Lors du Space live organisé jeudi par Stanis Bujakera Tshiamala, Lambert Mende Omalanga a consacré une partie importante de son intervention à la question de l'appartenance aux mouvements rebelles et à la responsabilité pénale individuelle.
Répondant à un contradicteur qui l'accusait d'avoir nié son passé rebelle, Lambert Mende a d'abord tenu à préciser ses propos .
« J'ai dit : je n'ai pas été au front avec une arme pour combattre. On peut être dans un mouvement rebelle et ne pas être au front. »
De cette distinction, l'ancien ministre a tiré un principe juridique qu'il considère comme fondamental .
« Je voudrais vous rappeler quand même, parce que vous êtes un intellectuel, que la responsabilité pénale est individuelle. Ce n'est pas le fait d'avoir été membre d'un groupe qui s'appelle AFC/M23, ou par le passé AFDL, ou encore, par le passé plus récent, RCD-Goma ou CNDP, qui fait de vous un criminel. »
Selon lui, seule la commission d'un acte précis, établi devant la justice, peut engager la responsabilité pénale d'une personne.
« Encore faut-il avoir pris une arme, avoir tué et avoir été reconnu comme tel par un juge. Ce n'est pas vous qui proclamez qui est criminel et qui ne l'est pas », a-t-il déclaré.
Lambert Mende a également rejeté toute forme de responsabilité collective.
« Il n'y a pas de responsabilité collective. Ça n'existe pas. C'est une violation même des droits humains. C'est une atteinte même au droit de la défense, puisque même un criminel, on lui demande de se justifier », a-t-il soutenu.
L'ancien ministre a par ailleurs reproché à son interlocuteur d'étendre trop rapidement une éventuelle culpabilité individuelle à l'ensemble des membres d'un groupe.
« Donc là, vous allez un peu trop vite en besogne à dire : quiconque a été dans un groupe, etc. Ce n'est pas notre vision », a-t-il déclaré.

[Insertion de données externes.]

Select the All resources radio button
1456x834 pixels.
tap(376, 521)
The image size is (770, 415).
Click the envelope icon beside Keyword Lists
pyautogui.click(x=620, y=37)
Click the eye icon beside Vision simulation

Selon Lambert Mende, cette distinction entre l'appartenance à un mouvement et la responsabilité pénale individuelle s'applique également à la position du président Félix Tshisekedi à l'égard des membres des mouvements armés actuels.
« Même dans l'explication que j'ai donnée, j'ai dit que le président estime que même les gens de l'AFC/M23, "Sauvons le Congo", pour autant qu'ils décident de rompre les amarres et de condamner l'agression, seront les bienvenus dans ce dialogue », a-t-il affirmé.

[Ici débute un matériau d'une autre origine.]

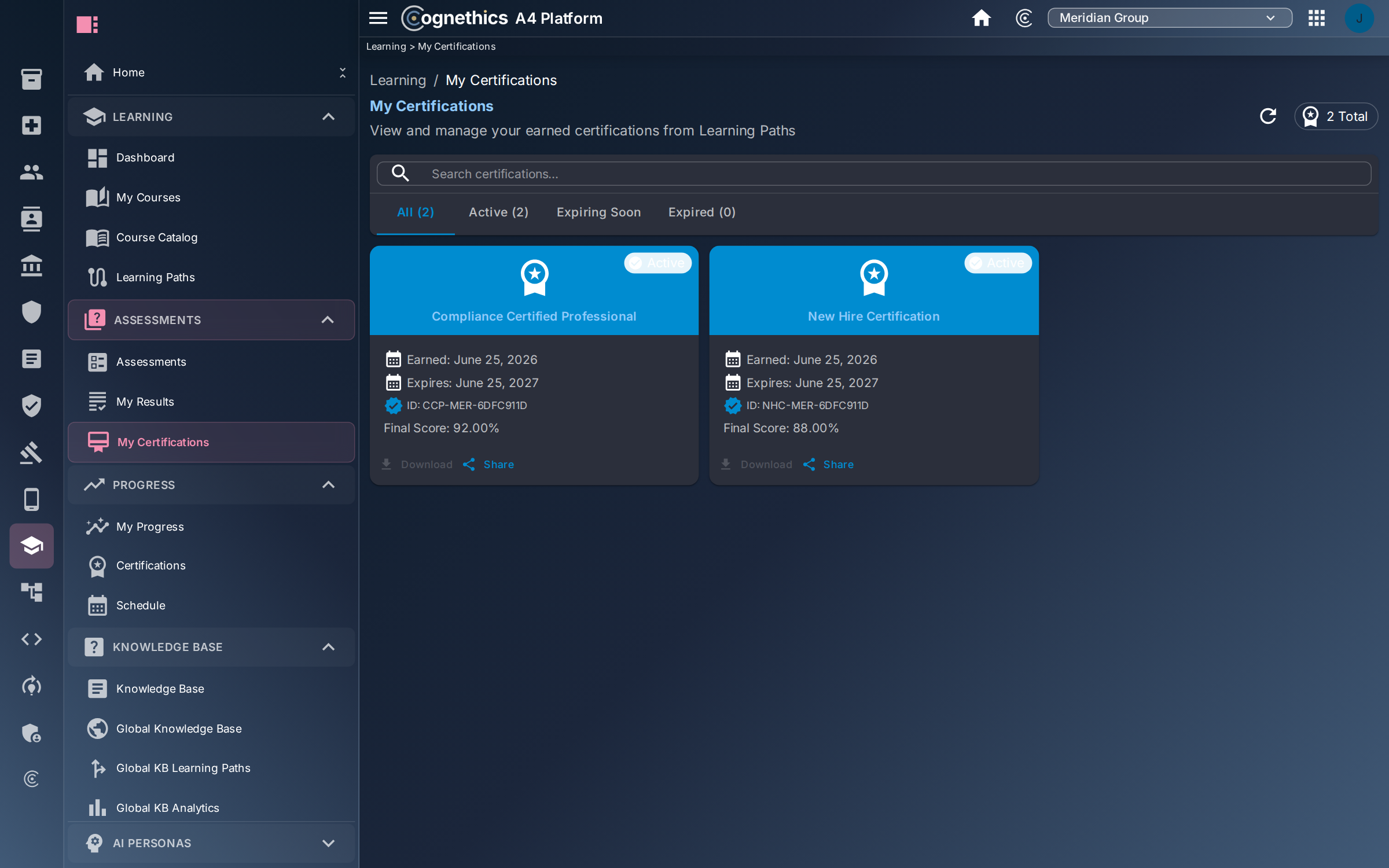Image resolution: width=1389 pixels, height=868 pixels.
Task: Open Learning Paths in the sidebar
Action: click(155, 277)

Revenant sur son propre parcours politique, Lambert Mende a reconnu avoir rejoint une rébellion, tout en assumant désormais plus directement le terme d'« erreur » pour qualifier cette période de sa vie.
« Au commencement, j'ai pris, je suis allé dans une rébellion. Mais à la fin, moins d'un an après, j'en suis sorti », a-t-il expliqué, avant d'ajouter : « J'ai commencé, c'était une erreur, mais à la fin j'ai pris conscience. Et c'est pourquoi M'zee Kabila m'a invité ici. »

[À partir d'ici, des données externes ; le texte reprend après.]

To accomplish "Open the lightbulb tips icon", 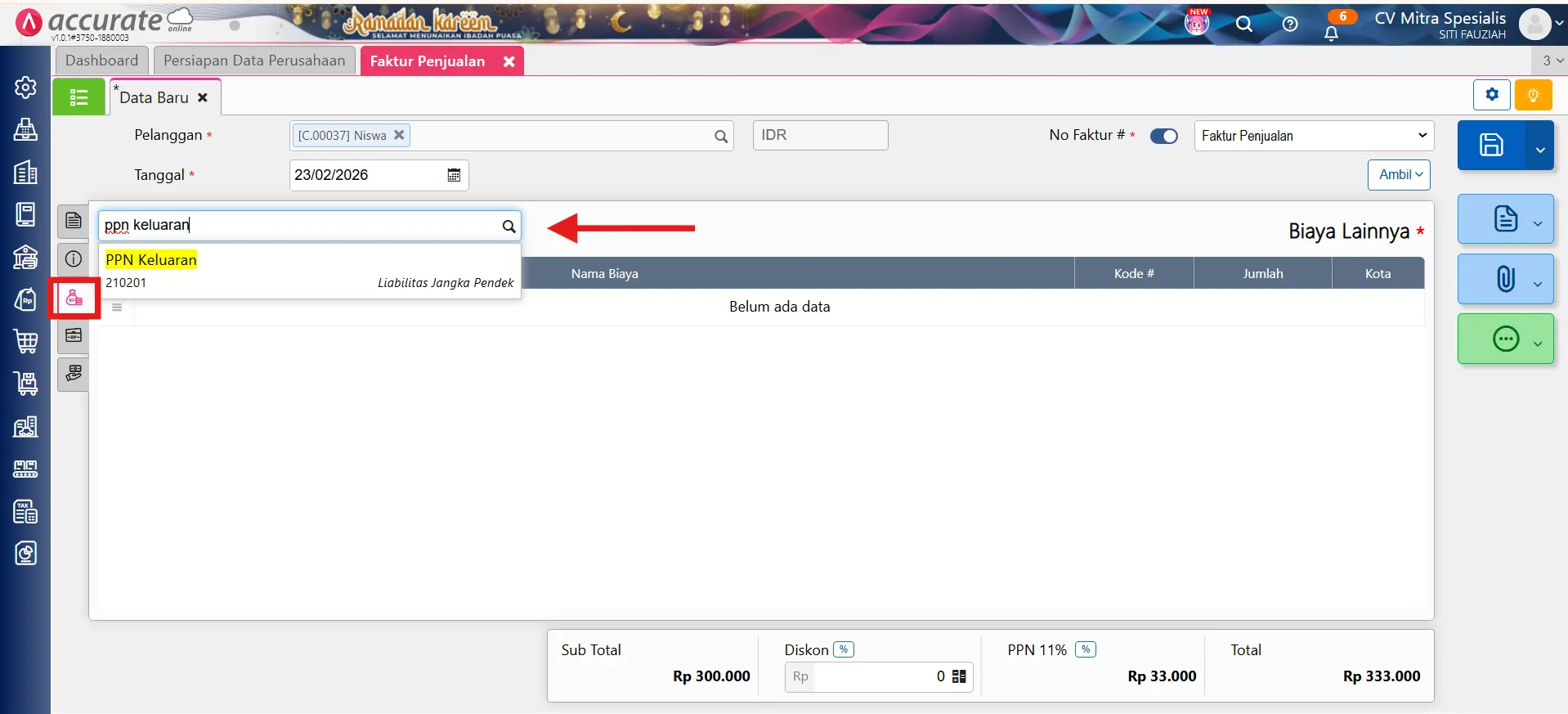I will (x=1533, y=95).
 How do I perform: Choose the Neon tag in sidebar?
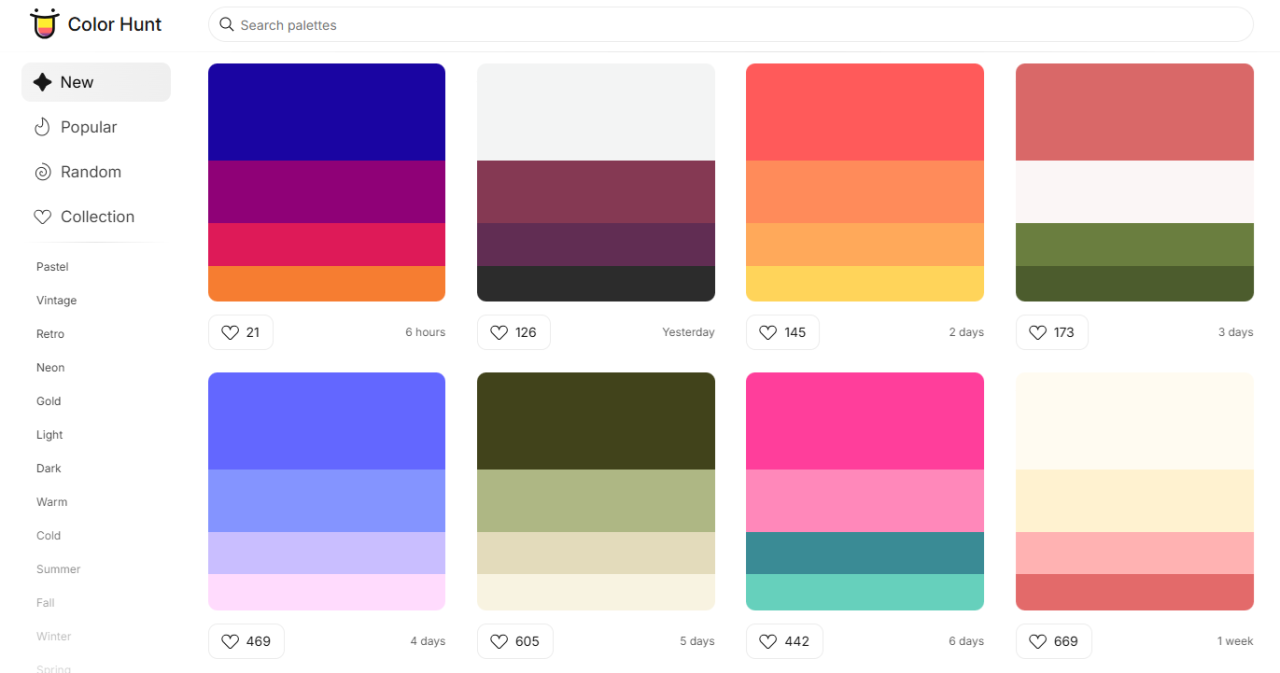pyautogui.click(x=50, y=367)
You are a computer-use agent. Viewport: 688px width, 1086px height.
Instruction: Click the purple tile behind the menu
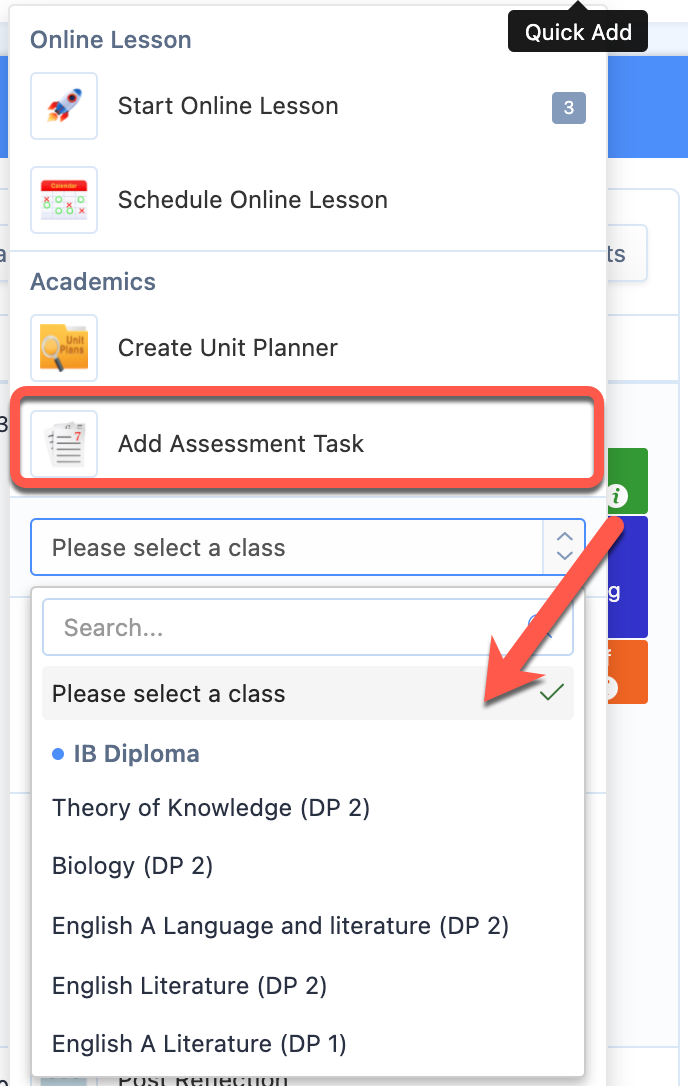tap(628, 576)
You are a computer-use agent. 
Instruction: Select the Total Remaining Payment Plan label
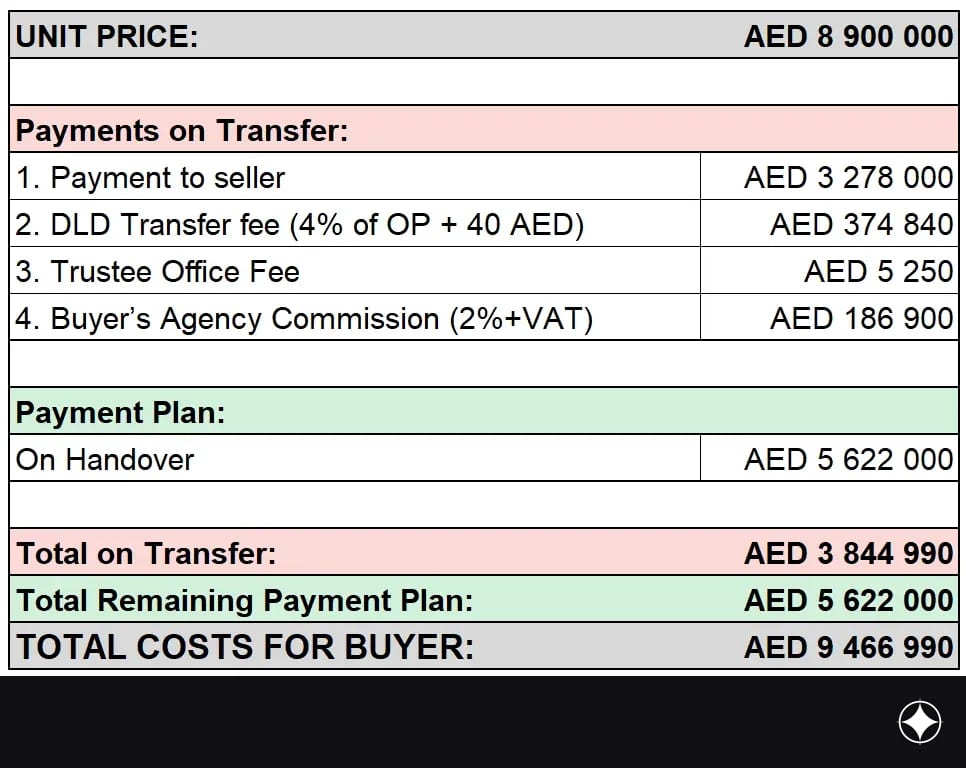click(x=245, y=600)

Lambert Mende a conclu son intervention en appelant à ne pas enfermer les individus dans leurs erreurs passées, une position qu'il dit appliquer aussi bien à son propre parcours qu'à ceux qui ont aujourd'hui pris les armes.
« Personne n'est saint. Vous savez, nous tous, chacun a des défauts, chacun pose un acte répréhensible dans sa vie. L'essentiel, c'est de ne pas persévérer dans l'erreur », a-t-il conclu.